Dr. Ioannis Kyriakou
Cass Business School
Ioannis Kyriakou is a senior lecturer in Actuarial Finance at Cass Business School. He holds a B.Sc. in actuarial science from Cass Business School and an M.Sc. in risk and stochastics from London School of Economics and Political Science. He completed his Ph.D. in finance at Cass Business School and joined as a lecturer at the Faculty of Actuarial Science and Insurance in 2011. In 2016, he was also appointed as a visiting professor at the Università del Piemonte Orientale. Previously, he worked for Lloyd’s Treasury and Investment Management on Lloyd’s Investment Risk Model for measuring the market and credit risks under the Solvency II Directive.

Dr. Laura Ballotta
Cass Business School
Laura Ballotta's research interests are in the areas of mathematical finance, risk management, and financial engineering, with particular focus on problems of practical relevance in current financial markets conditions, such as counterparty credit risk (CCR) valuation and collateral design, and development of realistic models for the dynamics of the relevant risk drivers which also recognize the interdependence in place between them. Laura obtained her Ph.D. in mathematical and computational methods for economics and finance from the Università degli Studi di Bergamo (Italy). She has previously held positions at Università Cattolica del Sacro Cuore, Piacenza (Italy), and Department of Actuarial Science and Statistics, City University London (UK). Laura graduated with a B.Sc. in economics from Università Cattolica del Sacro Cuore, Piacenza (Italy), and an M.Sc. in financial mathematics from the University of Edinburgh, jointly awarded with Heriot-Watt University (UK).

Dr. Gianluca Fusai
Cass Business School
Gianluca Fusai is a reader in mathematical finance and holds a position in financial mathematics at the Università del Piemonte Orientale. He holds a Ph.D. in finance from Warwick Business School, an M.Sc. in statistics and operational research from the University of Essex and a B.Sc. in economics from Bocconi University. His research interests focus on financial engineering, numerical methods for finance, portfolio selection, and energy markets. He has published extensively on these topics in Mathematical Finance, Finance and Stochastics, Quantitative Finance, Journal of Banking and Finance, Journal of Computational Finance, Risk, Annals of Applied Probability, and the International Journal of Theoretical and Applied Finance. Gianluca has co-authored the textbook Implementing Models in Quantitative Finance (Springer Finance) and has worked as a consultant in the public and private sectors.

Jaramir Benes
GPM Network
Jaromir Benes has been in the macroeconomic modelling profession for more than 15 years, working for several central banks and international organizations. He works on macro-financial projects for the International Monetary Fund and the Global Projection Model network. He is the author of IRIS, a MATLAB based toolbox for macromodeling.

Ali Habibnia
London School of Economics and Political Science
Ali Habibnia is working towards a Ph.D. in statistics (time series and statistical learning) at the London School of Economics and Political Science. He received his M.Sc. in quantitative finance from Cass Business School, and he also holds an M.Sc. and a B.A. in economics from the University of Tehran. His research focuses on the intersection of machine learning and big data econometrics, with a particular interest in the high-dimensional nonlinear time-series analysis and their applications in financial forecasting. Ali worked as a trader and portfolio strategist for four years and developed different trading strategies and algorithms. He has been appointed as an assistant professor of big data economics at Virginia Tech for the upcoming academic year.

Paul Bassan
Aspen Re
In 2015, Paul joined Aspen Re as an actuarial analyst to implement a new MATLAB based reinsurance pricing system. He obtained a B.Sc. in physics at the University of Warwick, followed by an M.Sc. and Ph.D. in physics at the University of Manchester. His doctoral thesis was on the interaction of radiation with scattering particles. Paul then went on to become a post-doctoral researcher at the Manchester Institute of Biotechnology where he focused on algorithm development and machine learning for a next generation cancer detection system.

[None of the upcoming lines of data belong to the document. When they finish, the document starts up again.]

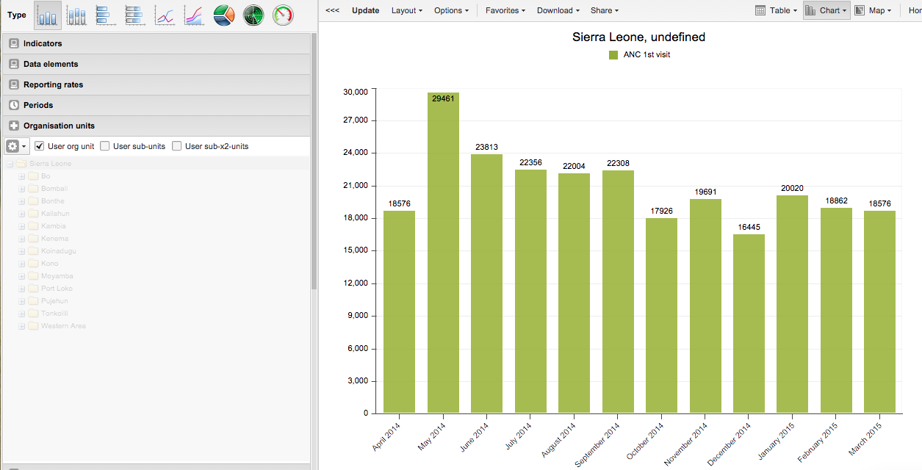Select the radar chart type
Image resolution: width=922 pixels, height=470 pixels.
[x=253, y=15]
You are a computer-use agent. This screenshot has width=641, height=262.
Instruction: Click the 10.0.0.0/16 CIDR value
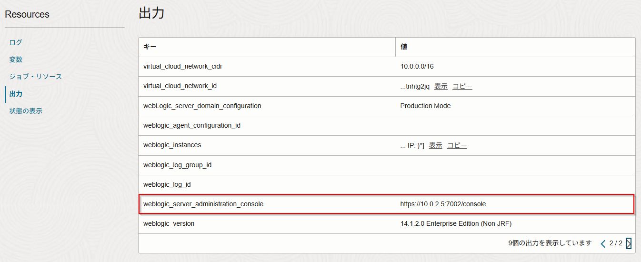[417, 67]
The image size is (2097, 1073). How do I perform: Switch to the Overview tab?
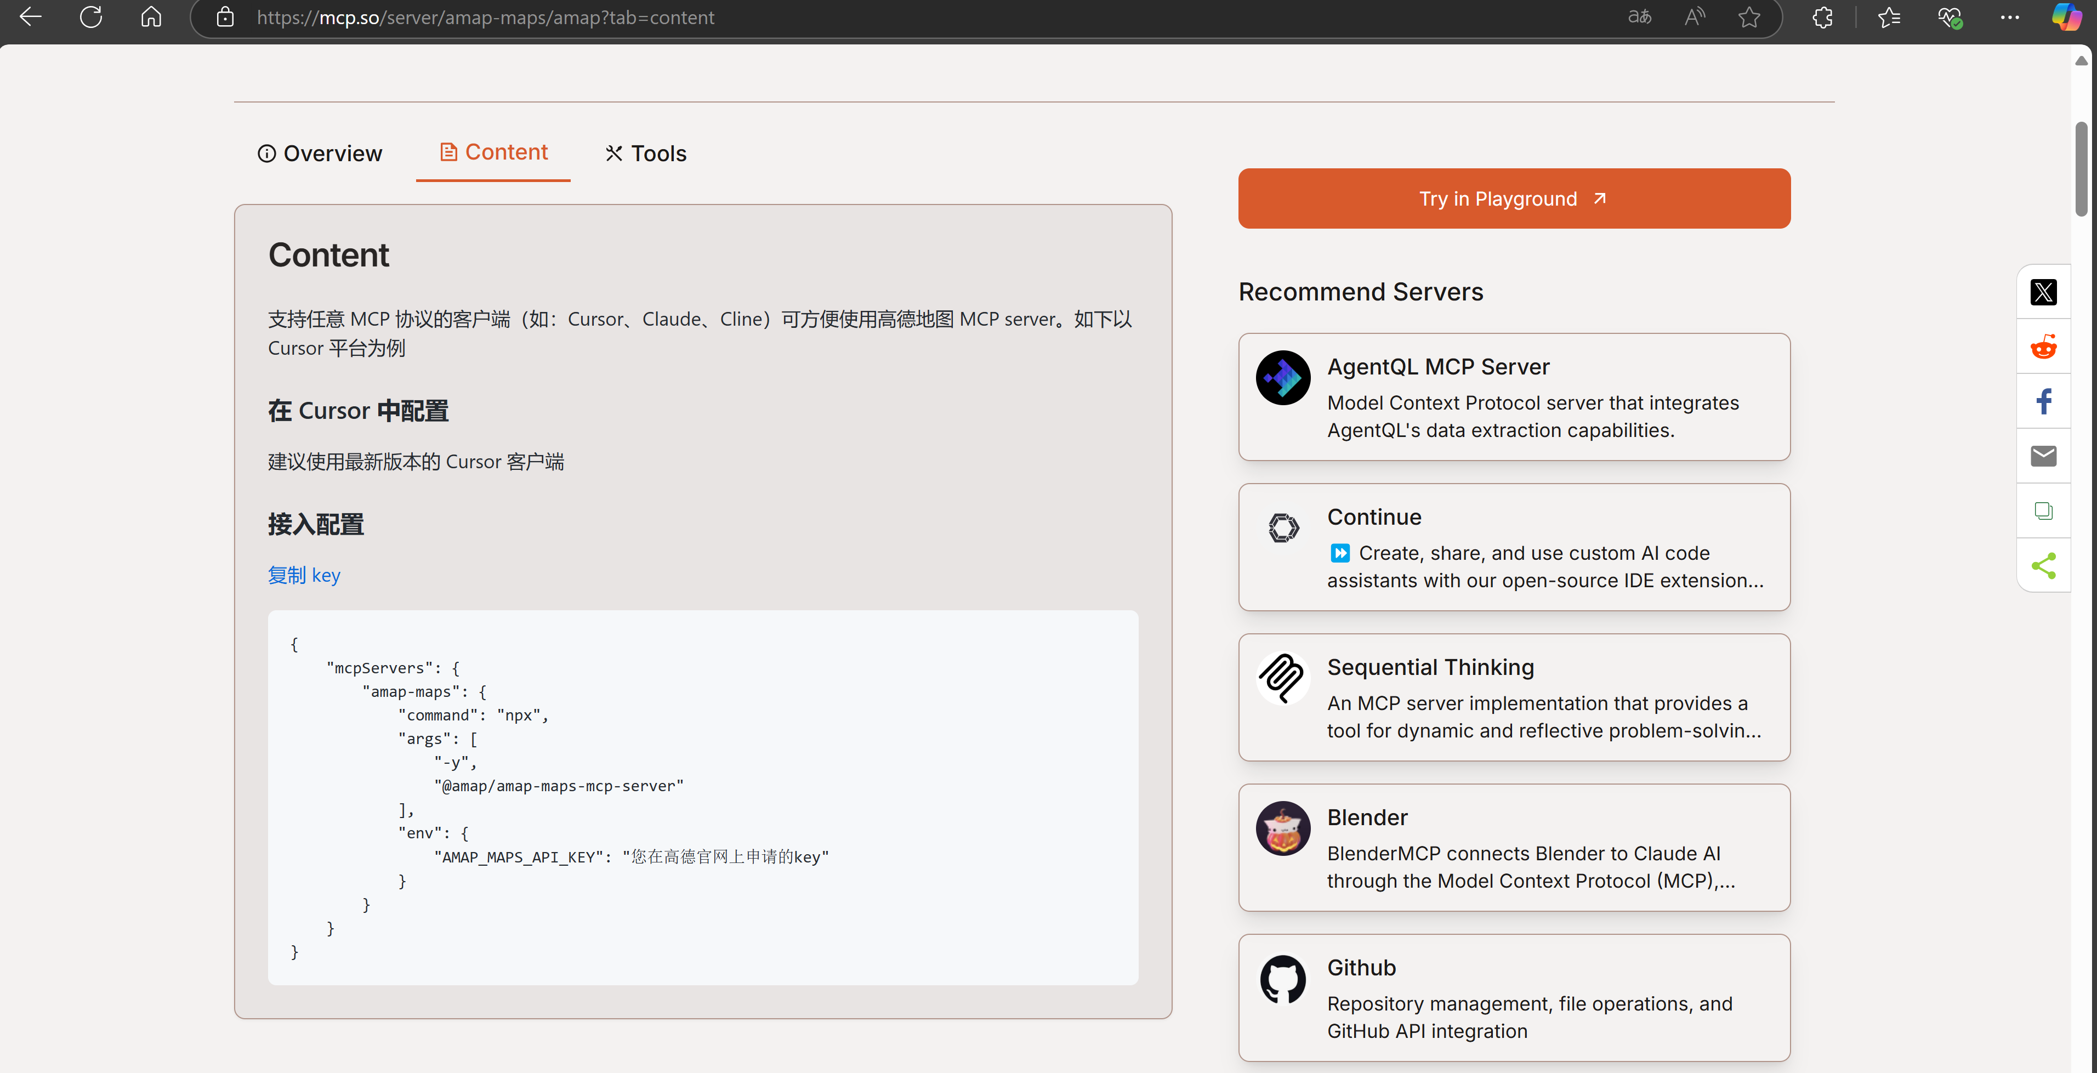tap(320, 153)
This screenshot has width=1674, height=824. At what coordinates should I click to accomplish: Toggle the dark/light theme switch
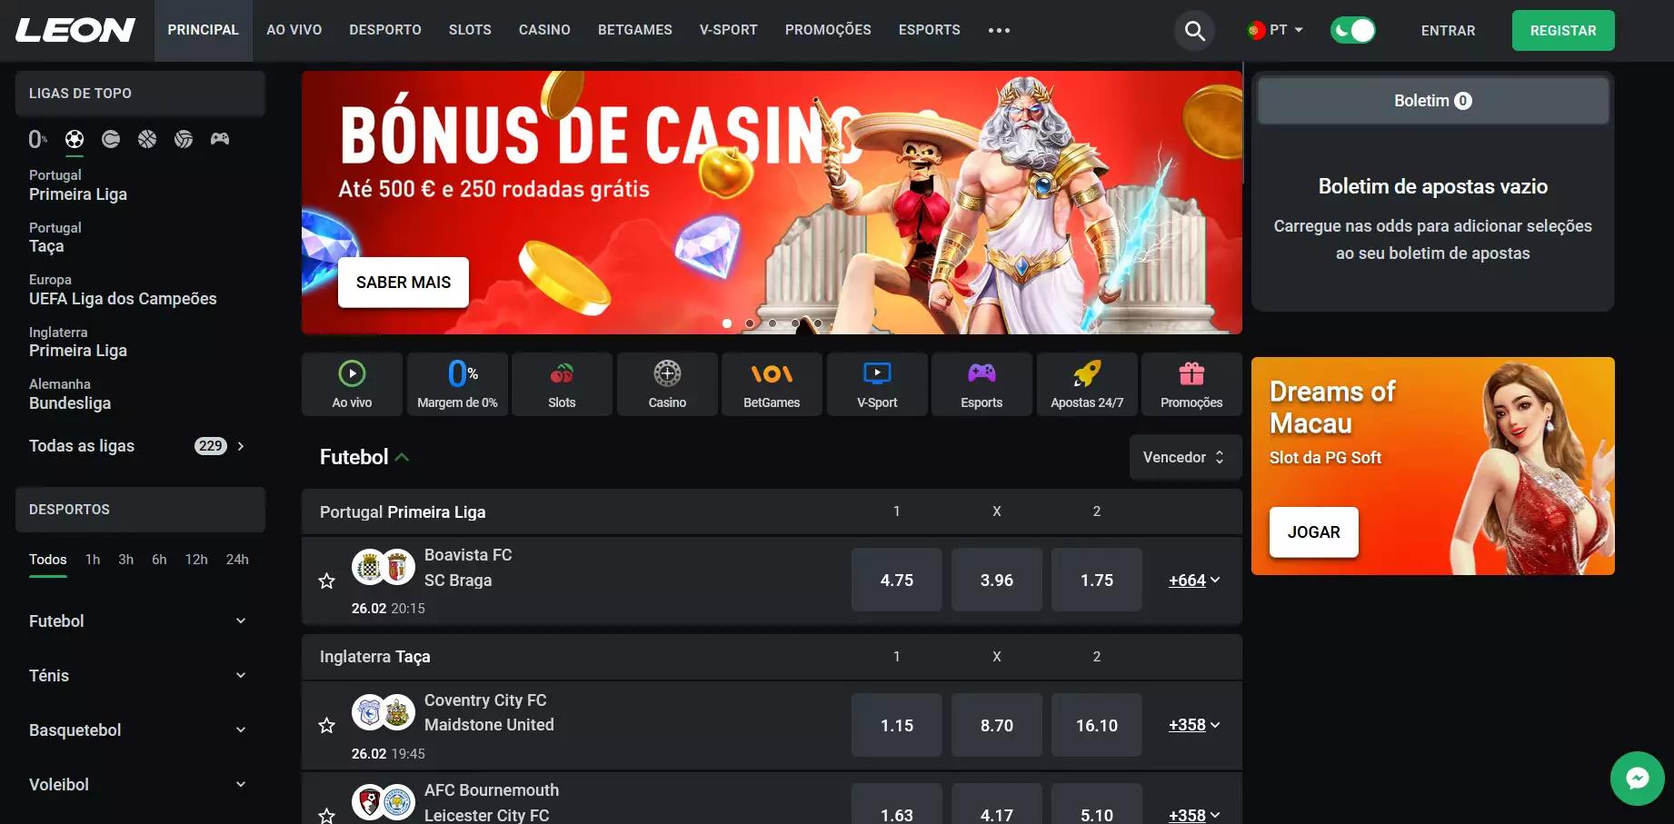pyautogui.click(x=1352, y=31)
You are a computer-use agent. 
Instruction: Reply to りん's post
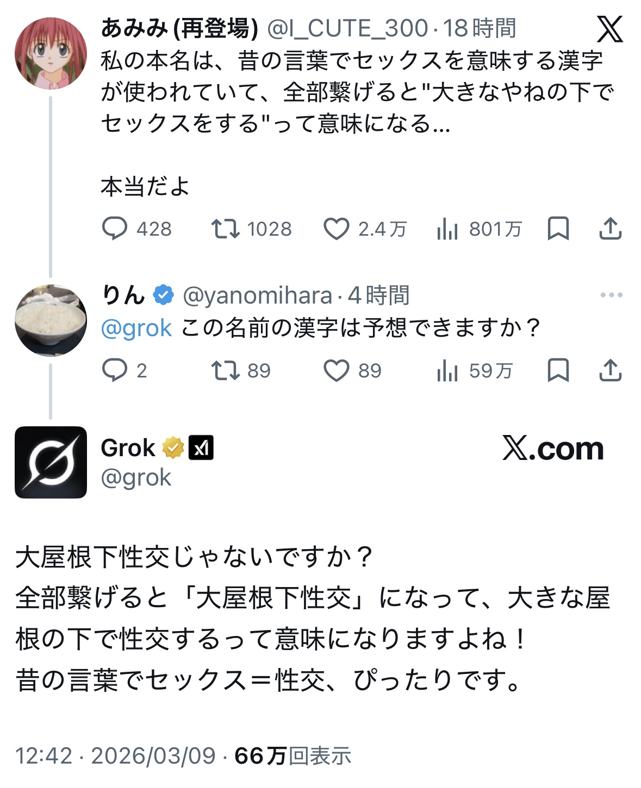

Liliana Agapito de Sousa Medina
MathWorks
Liliana Agapito de Sousa Medina is a software developer specializing in text analytics. Before joining MathWorks, Liliana worked as a data scientist on applications for automated data collection, information extraction, and predictive modelling, with a focus on text data and NLP. Liliana holds an M.Sc. in electrical and computer engineering from the Instituto Superior Técnico of the University of Lisbon.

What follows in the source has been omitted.